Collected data
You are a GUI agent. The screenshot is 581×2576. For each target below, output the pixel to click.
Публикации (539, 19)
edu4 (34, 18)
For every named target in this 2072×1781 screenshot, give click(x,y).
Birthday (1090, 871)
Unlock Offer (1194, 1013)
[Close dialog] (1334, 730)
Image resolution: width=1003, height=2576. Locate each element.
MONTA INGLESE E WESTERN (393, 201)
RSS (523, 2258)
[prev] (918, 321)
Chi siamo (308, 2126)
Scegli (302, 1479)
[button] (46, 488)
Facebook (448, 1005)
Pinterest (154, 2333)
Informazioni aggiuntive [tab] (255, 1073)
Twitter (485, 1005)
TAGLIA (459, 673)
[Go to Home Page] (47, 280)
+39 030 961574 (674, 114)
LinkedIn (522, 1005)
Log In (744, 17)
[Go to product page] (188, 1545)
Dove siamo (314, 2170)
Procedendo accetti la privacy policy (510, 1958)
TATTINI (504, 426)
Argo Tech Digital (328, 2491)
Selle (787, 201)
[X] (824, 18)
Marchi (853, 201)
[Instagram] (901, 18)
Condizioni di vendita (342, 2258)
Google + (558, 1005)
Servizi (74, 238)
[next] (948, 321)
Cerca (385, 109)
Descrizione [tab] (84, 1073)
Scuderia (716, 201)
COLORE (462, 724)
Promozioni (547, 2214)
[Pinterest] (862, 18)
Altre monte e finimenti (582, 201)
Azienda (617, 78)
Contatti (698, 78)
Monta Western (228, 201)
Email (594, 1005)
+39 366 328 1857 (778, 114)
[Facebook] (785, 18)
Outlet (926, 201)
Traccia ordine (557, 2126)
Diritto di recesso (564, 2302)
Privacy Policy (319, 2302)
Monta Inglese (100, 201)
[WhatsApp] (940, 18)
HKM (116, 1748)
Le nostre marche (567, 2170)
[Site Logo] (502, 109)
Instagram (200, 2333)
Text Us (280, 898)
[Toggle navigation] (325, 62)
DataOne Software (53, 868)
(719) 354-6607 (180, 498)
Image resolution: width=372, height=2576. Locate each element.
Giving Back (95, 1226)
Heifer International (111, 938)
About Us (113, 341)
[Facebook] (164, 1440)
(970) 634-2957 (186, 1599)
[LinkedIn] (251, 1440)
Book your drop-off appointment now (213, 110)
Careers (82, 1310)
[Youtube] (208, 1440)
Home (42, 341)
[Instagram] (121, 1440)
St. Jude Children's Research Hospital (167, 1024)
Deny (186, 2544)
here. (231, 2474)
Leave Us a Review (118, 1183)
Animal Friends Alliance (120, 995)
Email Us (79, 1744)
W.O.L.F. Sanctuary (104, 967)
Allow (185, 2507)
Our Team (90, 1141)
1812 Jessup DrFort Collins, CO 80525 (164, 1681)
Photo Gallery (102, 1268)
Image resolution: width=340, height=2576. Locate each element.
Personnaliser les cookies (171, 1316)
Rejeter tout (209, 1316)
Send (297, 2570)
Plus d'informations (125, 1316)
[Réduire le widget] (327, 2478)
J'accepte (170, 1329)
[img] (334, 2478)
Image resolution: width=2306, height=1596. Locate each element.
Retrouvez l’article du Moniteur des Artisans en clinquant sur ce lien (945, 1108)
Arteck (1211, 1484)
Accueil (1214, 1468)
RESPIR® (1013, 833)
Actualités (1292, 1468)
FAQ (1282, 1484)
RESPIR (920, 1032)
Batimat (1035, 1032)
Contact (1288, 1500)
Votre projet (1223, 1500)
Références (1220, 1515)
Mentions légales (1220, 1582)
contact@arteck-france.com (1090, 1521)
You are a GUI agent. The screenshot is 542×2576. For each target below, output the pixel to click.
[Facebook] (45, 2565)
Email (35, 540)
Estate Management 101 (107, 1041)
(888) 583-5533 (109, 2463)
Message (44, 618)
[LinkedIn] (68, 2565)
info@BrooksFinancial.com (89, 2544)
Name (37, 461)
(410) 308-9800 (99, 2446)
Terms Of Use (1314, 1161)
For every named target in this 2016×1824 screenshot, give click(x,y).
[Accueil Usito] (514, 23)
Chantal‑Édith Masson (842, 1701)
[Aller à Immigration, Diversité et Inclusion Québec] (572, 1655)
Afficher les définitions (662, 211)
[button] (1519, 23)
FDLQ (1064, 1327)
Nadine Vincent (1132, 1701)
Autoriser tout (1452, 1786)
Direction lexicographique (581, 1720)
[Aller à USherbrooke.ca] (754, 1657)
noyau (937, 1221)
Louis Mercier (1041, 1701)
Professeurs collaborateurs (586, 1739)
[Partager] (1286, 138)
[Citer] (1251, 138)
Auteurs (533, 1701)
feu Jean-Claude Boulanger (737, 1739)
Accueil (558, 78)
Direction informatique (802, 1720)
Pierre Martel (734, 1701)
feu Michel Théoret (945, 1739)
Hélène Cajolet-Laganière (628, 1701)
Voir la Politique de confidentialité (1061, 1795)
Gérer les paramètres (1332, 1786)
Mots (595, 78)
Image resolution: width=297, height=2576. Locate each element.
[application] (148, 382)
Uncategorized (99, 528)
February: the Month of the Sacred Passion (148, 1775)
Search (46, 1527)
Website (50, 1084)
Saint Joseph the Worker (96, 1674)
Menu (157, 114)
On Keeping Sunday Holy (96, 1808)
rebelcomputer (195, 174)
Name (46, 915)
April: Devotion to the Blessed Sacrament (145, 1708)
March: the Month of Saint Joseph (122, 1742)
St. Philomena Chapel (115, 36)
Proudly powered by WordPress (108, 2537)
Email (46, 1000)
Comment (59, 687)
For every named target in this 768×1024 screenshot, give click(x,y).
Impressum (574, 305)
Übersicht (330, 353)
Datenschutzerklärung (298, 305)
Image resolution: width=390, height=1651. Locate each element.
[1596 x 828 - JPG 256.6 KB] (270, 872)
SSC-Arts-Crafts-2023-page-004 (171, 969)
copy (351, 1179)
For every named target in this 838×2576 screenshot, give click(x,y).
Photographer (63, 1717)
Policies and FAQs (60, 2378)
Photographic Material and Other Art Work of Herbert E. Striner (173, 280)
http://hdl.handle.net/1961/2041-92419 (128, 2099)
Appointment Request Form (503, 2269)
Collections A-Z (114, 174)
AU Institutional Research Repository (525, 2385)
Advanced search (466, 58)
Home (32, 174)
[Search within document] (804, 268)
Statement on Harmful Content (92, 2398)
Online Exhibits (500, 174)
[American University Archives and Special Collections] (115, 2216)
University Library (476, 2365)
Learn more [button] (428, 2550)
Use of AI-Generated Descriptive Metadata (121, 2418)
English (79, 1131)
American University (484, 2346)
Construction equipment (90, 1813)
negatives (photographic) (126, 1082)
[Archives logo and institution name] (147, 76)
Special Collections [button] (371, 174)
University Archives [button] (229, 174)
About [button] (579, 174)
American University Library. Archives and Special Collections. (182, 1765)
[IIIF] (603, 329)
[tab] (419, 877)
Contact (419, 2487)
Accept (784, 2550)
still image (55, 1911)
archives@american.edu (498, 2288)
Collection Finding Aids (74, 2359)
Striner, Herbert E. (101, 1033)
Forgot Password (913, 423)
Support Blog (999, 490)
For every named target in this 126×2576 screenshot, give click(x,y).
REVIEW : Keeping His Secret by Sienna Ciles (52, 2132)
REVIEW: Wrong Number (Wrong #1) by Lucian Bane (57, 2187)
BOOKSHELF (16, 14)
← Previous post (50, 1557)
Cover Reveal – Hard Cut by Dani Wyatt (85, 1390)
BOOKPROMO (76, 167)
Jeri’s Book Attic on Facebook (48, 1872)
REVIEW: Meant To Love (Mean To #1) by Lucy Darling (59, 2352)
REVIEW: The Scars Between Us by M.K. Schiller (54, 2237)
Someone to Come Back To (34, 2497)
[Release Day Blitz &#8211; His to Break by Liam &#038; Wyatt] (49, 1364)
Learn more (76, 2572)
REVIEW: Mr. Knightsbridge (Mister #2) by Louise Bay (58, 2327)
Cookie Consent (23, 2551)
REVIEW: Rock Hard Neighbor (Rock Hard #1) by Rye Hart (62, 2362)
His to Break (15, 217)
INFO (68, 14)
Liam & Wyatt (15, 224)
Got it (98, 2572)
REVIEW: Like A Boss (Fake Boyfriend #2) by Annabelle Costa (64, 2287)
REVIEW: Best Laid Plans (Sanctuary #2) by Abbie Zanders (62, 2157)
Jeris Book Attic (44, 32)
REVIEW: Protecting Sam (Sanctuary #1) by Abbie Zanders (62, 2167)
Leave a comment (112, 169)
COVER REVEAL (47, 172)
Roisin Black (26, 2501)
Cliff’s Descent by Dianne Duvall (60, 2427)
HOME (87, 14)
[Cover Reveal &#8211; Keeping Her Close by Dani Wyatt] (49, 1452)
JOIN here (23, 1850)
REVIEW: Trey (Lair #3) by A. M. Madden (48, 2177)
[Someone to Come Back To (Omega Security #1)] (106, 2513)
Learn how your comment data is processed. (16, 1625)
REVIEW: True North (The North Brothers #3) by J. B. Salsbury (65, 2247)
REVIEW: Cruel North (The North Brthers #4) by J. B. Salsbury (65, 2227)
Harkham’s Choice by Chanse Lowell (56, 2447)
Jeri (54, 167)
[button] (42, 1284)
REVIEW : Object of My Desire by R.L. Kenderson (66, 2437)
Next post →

• _TASK REQUIREMENTS_: Find every line in the records that contains the word "Month"; copy those lines.

• _EXERCISE RESULT_:
February: the Month of the Sacred Passion (148, 1775)
March: the Month of Saint Joseph (122, 1742)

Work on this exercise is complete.